Superiority of melphalan-prednisone (MP) + thalidomide (THAL) over MP and autologous stem cell transplantation in the treatment of newly diagnosed elderly patients with multiple myeloma

T. Facon, J. Mary, J. Harousseau, F. Huguet, C. Berthou, B. Grosbois, B. Anglaret, A. Azzedine, P. Rodon, A. Peny Intergroupe Francophone du Myélome

CHU, Lille, France; Hôpital Saint-Louis, Paris, France; Hotel Dieu, Nantes, France; CHU, Toulouse, France; Hôpital Morvan, Brest, France; CHU, Rennes, France; Centre Hospitalier, Valence, France; Centre Hospitalier, Avignon, France; Centre Hospitalier, Blois, France; Centre Baclesse, Caen, France

1

Background: The standard MP regimen remains the reference treatment for elderly patients (pts) with multiple myeloma (MM).
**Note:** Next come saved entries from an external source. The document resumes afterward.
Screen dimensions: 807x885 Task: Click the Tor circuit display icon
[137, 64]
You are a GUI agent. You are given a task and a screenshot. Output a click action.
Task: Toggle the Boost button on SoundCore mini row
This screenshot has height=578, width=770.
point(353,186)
In May 2000, we initiated the IFM 99–06 trial, for pts aged 65–75 y, comparing MP (12 courses at 6 weeks intervals) to MP-THAL (MP plus THAL at the maximum tolerated dose, but ≤ 400 mg/day) and a MEL100-based treatment (VADx2, CTX 3g/m2, and 2 courses of MEL100 mg/m2). Methods: IFM99–06 was planned to enroll 476 evaluable pts, whose treatment allocation followed a 3 (MP), 2 (MP-THAL), 2 (MEL100) randomization scheme. The primary end-point was overall survival (OS). Secondary end-points were response to treatment and progression-free survival (PFS). Two interim analyses were planned and reviewed by a Data Safety Monitoring Board (DSMB) independent of IFM. At the second interim analysis, the DSMB suggested that a third interim analysis be performed with a date of point on May 1, 2005. Results: At this time, 436 pts had been enrolled, 191, 124 and 121 in MP, MP-THAL and MEL100 groups, respectively. The median (se) follow-up time was 32.2 (1.8) months (mo.). Median (se) PFS times were 17.2 (1.5), 29.5 (3.6) and 19.0 (1.3) mo. in MP, MP-THAL and MEL100 groups, respectively. The PFS time was significantly longer in the MP-THAL group than in the MP group (RR=2.4, P<0.0001), but no significant difference was noted between MP and MEL100 groups (RR=1.2, P=0.12). There was a clear advantage in favor of MP-THAL vs MEL 100 (RR=2.0, P=0.0001). The PFS advantage in favor of MP-THAL translated to a significant benefit in terms of OS. Median (se) OS times were 30.3 (5.8) mo. (86 deaths), not reached at 56 mo.(34 deaths) and 38.6 (3.0) mo. (54 deaths) in MP, MP-THAL and MEL100 groups, respectively. The OS time was significantly longer in MP-THAL group than in MP group (RR=1.9, P=0.0008), but not significantly different between MP and MEL100 groups (RR=1.1, P=0.55). MP-THAL was also superior to MEL100 (RR=1.7, P=0.014). Conclusion: Since these results show the superiority of MP-THAL, enrollment was stopped. The final analysis will be presented at the meeting. MP-THAL should be, at the present time, the reference treatment for newly diagnosed MM pts ineligible for high-dose therapy.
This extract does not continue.